FactoryGirl has been renamed FactoryBot - rbanffy
https://dev.to/ben/factorygirl-has-been-renamed-factorybot-cma
======
sprremix
This is neither good or bad imo.

I can't even begin to comprehend why people would think that using a word in a
fictional software name given by a developer causes "alienation". It's
depressing that people take the time, effort and stress that goes into these
rants and succeed. Possibly because those people are the only ones who care
about something so.. worthless? useless? I mean, if people get murdered or
locked up over this shit I could wrap my head around this

edit: It seems a user on Github[0] called 'maxkwallace' addressed the naming
issue. This particular user had an encounter with his female colleague which
he found to be very awkward:

"(...) at one point, I was going through some code with a female engineer, and
noticing the name FactoryGirl led to an awkward exchange (...)"

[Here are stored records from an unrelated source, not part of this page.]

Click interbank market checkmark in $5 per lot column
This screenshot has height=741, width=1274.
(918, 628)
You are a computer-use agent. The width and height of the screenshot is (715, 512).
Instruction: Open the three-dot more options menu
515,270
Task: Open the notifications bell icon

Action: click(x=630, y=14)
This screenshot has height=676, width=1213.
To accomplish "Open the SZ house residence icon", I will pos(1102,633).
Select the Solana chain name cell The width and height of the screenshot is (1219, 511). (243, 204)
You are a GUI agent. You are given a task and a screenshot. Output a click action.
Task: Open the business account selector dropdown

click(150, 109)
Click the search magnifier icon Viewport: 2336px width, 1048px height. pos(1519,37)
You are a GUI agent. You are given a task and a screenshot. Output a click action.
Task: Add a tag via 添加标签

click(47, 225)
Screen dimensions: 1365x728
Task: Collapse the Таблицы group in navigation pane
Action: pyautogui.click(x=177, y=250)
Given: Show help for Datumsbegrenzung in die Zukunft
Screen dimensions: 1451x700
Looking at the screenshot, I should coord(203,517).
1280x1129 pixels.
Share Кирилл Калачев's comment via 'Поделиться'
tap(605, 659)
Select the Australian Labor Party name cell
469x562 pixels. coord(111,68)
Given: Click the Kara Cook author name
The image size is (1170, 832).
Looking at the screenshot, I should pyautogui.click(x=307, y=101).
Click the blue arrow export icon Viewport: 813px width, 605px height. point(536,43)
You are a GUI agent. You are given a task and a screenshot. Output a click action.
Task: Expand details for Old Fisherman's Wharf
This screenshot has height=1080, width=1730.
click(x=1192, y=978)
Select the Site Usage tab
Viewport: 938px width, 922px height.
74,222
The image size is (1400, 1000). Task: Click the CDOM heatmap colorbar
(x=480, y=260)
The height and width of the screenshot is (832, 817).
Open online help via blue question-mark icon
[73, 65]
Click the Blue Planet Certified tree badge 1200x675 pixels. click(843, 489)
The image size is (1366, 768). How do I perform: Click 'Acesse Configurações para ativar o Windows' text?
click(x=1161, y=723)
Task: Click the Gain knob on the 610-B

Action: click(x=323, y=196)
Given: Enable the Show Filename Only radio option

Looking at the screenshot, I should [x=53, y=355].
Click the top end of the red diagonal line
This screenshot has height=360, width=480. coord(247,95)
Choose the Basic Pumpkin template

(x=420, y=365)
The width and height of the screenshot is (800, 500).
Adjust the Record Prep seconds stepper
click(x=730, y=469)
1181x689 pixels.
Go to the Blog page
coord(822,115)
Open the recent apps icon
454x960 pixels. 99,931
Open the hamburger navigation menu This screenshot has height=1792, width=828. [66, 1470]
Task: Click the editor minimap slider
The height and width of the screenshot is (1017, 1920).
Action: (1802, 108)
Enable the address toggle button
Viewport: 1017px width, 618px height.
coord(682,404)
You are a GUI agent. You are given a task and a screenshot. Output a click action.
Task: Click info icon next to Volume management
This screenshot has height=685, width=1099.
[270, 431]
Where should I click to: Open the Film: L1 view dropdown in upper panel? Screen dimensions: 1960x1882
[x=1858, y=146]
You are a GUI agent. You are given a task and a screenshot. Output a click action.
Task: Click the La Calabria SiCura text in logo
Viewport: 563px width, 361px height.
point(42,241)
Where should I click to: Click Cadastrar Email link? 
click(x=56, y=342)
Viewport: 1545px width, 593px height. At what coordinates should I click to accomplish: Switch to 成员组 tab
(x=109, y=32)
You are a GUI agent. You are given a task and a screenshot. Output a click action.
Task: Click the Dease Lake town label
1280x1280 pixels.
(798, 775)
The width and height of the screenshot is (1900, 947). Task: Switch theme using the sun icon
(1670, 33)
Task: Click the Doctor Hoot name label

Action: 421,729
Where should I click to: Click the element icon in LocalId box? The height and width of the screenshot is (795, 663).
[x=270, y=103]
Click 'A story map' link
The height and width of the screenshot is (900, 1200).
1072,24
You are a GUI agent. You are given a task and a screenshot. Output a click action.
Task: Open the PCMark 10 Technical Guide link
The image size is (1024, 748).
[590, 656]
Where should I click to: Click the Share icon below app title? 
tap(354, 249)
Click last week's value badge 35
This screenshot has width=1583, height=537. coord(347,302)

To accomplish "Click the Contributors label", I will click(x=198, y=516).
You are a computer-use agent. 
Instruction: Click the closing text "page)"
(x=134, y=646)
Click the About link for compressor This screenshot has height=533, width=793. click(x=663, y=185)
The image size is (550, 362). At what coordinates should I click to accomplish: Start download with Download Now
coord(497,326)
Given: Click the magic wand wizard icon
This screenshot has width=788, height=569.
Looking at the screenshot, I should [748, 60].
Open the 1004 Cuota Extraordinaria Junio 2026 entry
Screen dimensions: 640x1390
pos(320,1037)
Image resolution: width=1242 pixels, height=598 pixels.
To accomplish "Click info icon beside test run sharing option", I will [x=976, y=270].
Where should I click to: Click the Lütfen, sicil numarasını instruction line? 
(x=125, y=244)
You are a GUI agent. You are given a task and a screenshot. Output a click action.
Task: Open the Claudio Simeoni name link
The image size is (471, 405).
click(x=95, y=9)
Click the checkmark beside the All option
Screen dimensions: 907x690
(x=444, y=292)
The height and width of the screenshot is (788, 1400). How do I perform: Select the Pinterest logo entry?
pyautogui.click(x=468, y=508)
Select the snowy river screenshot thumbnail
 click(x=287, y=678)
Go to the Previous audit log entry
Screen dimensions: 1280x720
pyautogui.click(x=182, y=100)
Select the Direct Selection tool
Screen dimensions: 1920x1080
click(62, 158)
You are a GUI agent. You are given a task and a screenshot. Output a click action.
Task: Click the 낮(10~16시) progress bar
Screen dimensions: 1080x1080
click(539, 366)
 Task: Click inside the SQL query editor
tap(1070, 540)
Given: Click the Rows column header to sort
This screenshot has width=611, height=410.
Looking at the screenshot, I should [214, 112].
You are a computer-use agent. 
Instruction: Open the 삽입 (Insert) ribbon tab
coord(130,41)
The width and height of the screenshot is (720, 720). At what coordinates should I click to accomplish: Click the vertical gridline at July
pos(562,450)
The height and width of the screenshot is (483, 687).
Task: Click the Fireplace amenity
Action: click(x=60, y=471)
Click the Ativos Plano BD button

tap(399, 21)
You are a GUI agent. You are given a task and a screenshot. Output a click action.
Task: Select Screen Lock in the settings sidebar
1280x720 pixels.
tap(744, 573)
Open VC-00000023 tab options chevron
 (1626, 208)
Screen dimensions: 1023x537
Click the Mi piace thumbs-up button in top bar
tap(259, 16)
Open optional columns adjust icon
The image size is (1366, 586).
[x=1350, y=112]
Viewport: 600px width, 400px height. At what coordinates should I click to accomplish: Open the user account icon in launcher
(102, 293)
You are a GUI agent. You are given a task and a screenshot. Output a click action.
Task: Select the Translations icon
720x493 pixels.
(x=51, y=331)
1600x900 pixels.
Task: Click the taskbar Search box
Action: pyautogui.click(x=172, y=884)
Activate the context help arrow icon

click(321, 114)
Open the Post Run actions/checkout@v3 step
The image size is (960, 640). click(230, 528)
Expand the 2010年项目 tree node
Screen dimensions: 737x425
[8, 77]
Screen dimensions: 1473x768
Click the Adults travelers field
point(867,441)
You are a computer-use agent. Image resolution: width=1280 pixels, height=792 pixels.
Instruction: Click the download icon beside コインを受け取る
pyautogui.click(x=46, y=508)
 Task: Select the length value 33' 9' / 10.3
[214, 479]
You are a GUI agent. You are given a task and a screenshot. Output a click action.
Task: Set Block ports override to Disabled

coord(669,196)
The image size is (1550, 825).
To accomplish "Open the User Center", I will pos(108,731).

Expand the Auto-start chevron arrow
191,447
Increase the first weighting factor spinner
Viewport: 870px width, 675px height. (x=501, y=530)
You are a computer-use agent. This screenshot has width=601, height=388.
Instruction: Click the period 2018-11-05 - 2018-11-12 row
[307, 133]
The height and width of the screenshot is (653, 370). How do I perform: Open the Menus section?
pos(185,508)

Later, he gets asked how the conversation was awkward. He added:

"(...) The woman I was working with didn't explicitly say that she felt
uncomfortable (people almost never do), but my subjective impression was that
she felt uncomfortable. I also felt uncomfortable."

[0]:
[https://github.com/thoughtbot/factory_bot/issues/921](https://github.com/thoughtbot/factory_bot/issues/921)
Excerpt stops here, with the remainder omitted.